Scott, over the years, has told me about renovations to the exterior of the Gray Street house in St. Charles, IL where he scrapped, replaced and repainted the shingles of the house. And he explained that as the job continued, for what must have felt like forever, he became more and more picky about the process and critical of the results. Scott hasn’t changed much.
We resumed the fight this year starting at the top of the driveway by the garage, determined to remove more river rock from the garden. We steel raked as much rock as we could to the driveway and then moved to the adjacent tree. Scott quickly realized that the tree was bound by black landscape plastic. Working to free the tree from the plastic, he dug underneath five inches of gravel, moving it to the driveway and establishing a new goal for the project...free the trees and rid the garden of all gravel and landscape plastic. Sigh.
Encouraged, Scott moved on to the second tree. Soil, air and water starved, he removed the plastic from the second tree and the surrounding area. Hopefully what we are doing is good for the trees.

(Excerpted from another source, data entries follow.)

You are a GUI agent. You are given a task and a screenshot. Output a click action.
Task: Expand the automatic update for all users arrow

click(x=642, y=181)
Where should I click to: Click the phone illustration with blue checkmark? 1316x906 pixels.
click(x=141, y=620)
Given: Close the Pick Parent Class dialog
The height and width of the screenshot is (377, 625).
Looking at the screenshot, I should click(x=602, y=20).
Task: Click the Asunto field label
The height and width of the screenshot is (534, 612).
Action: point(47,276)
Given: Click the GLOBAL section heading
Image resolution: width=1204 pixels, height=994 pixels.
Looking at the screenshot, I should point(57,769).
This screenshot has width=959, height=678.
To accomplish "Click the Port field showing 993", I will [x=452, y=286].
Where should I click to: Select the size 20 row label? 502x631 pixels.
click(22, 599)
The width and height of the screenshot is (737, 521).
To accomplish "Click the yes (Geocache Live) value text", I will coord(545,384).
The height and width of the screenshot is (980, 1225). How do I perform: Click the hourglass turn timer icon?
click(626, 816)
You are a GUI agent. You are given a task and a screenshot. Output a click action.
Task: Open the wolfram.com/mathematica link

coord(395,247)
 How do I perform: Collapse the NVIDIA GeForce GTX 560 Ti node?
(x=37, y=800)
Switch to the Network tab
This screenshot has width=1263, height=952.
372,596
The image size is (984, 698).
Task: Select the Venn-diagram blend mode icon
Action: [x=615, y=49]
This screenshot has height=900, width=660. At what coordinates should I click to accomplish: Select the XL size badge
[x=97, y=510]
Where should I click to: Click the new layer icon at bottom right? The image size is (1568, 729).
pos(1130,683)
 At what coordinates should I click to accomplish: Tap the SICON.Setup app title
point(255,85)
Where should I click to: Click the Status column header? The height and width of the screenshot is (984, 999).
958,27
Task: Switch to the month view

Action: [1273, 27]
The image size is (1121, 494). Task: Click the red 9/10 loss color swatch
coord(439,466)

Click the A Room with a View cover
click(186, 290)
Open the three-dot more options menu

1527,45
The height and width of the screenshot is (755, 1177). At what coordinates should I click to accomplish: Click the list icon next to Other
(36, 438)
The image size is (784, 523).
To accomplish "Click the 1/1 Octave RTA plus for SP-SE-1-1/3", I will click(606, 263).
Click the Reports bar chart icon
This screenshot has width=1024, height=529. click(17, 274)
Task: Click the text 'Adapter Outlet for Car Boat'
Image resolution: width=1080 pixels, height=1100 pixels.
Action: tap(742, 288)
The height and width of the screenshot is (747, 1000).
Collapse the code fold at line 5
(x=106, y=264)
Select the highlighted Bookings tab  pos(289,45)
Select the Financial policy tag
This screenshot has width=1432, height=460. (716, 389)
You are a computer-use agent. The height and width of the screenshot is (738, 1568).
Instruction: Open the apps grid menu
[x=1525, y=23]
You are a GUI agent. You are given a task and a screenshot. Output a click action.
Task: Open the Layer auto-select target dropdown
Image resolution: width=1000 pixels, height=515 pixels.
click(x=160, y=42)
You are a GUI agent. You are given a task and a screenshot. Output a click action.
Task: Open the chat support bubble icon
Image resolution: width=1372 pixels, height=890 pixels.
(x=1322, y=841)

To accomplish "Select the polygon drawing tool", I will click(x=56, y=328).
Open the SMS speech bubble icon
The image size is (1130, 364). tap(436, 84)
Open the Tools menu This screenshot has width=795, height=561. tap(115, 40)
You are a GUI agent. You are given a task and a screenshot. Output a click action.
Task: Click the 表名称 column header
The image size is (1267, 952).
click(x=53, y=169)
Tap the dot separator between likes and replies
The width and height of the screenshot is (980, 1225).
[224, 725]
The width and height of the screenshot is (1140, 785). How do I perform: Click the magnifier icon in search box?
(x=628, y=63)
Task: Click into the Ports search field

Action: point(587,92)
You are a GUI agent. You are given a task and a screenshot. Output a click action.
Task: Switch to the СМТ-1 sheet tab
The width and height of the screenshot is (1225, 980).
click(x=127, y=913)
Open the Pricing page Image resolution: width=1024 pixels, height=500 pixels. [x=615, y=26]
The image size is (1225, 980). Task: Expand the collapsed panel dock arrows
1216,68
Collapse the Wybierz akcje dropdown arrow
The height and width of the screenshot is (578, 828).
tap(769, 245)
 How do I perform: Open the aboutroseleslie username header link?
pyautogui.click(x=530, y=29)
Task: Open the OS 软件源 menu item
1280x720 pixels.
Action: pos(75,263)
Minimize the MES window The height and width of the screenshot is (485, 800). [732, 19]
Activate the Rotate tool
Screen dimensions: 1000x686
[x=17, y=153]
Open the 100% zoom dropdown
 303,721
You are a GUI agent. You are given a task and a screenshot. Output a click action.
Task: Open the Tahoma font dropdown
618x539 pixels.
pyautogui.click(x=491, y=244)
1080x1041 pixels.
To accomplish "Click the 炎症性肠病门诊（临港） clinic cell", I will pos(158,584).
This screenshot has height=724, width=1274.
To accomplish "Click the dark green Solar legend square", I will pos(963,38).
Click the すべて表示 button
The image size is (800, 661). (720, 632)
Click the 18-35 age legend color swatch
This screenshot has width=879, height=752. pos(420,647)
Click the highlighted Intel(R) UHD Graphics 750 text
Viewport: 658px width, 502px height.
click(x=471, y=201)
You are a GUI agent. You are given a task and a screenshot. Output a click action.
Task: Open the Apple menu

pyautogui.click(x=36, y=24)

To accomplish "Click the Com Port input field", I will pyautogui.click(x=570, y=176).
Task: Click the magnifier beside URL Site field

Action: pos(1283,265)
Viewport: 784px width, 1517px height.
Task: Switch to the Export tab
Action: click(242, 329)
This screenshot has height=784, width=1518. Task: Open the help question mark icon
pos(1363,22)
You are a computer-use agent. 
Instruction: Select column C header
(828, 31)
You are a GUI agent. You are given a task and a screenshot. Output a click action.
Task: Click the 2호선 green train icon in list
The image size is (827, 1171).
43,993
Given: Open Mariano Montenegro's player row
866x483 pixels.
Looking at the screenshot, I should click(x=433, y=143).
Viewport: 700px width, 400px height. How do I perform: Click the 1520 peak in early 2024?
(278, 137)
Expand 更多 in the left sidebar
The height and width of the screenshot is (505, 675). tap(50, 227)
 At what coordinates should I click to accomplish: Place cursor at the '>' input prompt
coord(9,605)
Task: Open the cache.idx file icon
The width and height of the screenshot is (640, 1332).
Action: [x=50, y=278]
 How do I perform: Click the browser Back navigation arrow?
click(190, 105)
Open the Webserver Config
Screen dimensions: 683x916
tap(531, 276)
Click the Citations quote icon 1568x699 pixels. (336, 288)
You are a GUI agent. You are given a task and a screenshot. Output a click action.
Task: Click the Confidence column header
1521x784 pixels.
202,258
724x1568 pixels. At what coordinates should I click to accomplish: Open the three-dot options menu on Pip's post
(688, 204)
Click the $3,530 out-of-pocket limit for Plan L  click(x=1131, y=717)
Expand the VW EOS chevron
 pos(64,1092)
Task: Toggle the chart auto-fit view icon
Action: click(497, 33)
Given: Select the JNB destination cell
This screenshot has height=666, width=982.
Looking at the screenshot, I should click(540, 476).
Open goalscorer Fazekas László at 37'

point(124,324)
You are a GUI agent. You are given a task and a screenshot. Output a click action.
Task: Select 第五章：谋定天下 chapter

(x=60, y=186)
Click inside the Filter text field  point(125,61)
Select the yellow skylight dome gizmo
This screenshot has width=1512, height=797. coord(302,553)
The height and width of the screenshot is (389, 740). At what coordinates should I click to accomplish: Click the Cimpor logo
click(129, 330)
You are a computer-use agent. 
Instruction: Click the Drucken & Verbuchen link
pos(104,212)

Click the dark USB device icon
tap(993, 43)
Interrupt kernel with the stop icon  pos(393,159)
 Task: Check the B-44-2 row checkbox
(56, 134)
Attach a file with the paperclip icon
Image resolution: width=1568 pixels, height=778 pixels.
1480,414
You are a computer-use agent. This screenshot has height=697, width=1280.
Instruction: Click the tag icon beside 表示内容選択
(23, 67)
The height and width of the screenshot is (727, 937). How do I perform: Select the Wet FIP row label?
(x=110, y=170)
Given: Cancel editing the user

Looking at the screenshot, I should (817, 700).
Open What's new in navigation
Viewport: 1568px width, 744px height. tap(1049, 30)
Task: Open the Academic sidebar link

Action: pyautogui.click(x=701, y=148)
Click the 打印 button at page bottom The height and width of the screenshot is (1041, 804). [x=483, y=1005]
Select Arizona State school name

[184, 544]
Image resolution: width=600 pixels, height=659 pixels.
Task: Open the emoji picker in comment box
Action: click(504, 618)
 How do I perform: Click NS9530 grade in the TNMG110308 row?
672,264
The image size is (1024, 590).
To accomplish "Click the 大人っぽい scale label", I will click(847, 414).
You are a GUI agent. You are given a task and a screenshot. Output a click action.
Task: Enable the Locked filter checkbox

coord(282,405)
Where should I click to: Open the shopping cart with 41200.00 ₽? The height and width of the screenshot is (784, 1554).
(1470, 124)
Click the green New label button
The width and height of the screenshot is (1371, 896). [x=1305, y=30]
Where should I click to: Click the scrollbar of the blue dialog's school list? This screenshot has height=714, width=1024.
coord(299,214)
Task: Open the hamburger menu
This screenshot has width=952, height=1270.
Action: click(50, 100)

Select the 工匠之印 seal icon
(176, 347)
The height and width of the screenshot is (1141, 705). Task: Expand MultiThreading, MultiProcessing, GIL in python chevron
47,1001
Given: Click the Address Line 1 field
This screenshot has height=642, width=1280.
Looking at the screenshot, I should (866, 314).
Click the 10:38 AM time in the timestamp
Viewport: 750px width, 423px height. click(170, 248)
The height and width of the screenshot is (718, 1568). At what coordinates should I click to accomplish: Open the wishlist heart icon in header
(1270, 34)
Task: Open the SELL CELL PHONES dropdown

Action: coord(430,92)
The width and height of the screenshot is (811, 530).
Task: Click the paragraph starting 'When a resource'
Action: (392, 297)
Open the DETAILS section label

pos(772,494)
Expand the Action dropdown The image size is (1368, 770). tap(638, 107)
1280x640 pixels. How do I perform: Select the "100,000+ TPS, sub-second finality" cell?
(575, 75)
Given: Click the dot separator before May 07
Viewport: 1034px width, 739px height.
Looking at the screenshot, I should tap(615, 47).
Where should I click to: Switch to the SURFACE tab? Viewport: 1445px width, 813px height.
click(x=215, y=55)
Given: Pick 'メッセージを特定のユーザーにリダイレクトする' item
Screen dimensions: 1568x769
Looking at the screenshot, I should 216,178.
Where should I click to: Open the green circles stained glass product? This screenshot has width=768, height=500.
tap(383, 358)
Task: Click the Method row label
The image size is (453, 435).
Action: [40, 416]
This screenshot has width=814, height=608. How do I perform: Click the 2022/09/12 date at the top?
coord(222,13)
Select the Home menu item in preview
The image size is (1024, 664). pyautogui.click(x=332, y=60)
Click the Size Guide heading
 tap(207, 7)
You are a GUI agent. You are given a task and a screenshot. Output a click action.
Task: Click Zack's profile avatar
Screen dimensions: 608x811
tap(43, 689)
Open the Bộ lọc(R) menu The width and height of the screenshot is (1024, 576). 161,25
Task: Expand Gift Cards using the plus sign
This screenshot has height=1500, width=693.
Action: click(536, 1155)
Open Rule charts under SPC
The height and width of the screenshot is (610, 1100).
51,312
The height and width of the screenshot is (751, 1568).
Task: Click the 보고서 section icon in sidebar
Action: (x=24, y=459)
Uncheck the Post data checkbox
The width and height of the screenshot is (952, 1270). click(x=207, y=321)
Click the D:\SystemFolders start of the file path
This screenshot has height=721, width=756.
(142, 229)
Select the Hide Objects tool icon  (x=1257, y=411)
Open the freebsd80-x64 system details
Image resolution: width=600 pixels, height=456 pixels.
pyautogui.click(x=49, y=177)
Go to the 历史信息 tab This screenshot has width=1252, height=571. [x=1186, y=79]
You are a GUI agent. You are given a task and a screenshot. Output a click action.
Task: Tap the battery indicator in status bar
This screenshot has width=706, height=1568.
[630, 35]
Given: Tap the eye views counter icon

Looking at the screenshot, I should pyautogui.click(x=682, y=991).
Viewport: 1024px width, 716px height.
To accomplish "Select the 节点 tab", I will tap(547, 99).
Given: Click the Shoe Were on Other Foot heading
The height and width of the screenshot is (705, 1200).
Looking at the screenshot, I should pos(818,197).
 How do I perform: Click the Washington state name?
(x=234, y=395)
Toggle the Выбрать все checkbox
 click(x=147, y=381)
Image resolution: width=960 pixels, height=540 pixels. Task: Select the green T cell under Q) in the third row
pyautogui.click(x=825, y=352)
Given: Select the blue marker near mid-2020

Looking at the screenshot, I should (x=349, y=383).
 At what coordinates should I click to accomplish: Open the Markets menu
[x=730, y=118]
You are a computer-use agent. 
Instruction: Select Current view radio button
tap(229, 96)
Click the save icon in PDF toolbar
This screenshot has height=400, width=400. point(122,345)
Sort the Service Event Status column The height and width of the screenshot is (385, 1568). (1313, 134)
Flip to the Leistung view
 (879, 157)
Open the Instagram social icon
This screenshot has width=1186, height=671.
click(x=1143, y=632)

As the summer heat set in, Scott and I took a break from digging out the gravel and rock. In September when the heat broke we were reinvigorated and ready to set a goal, remove all the landscape plastic, gravel and river rock from the second tree area all the way to the street by October 1st. Yes, we’re nuts. We set to the task early in September and kept at it though the month. Releasing the last tree from plastic, digging out numerous trunks and roots from the junipers that used to be there. We sifted more gravel and river rock, added new topsoil. Finally, we were able to finish the irrigation system to the plants and lay down mulch. The final touch!
A year later than we thought, we finally finished the front garden project, on September 30th, minutes before Scott left on a business trip. A week later, Scott has been digging in the parkway area between our driveway and the neighbors driveway. Another project, for another blog.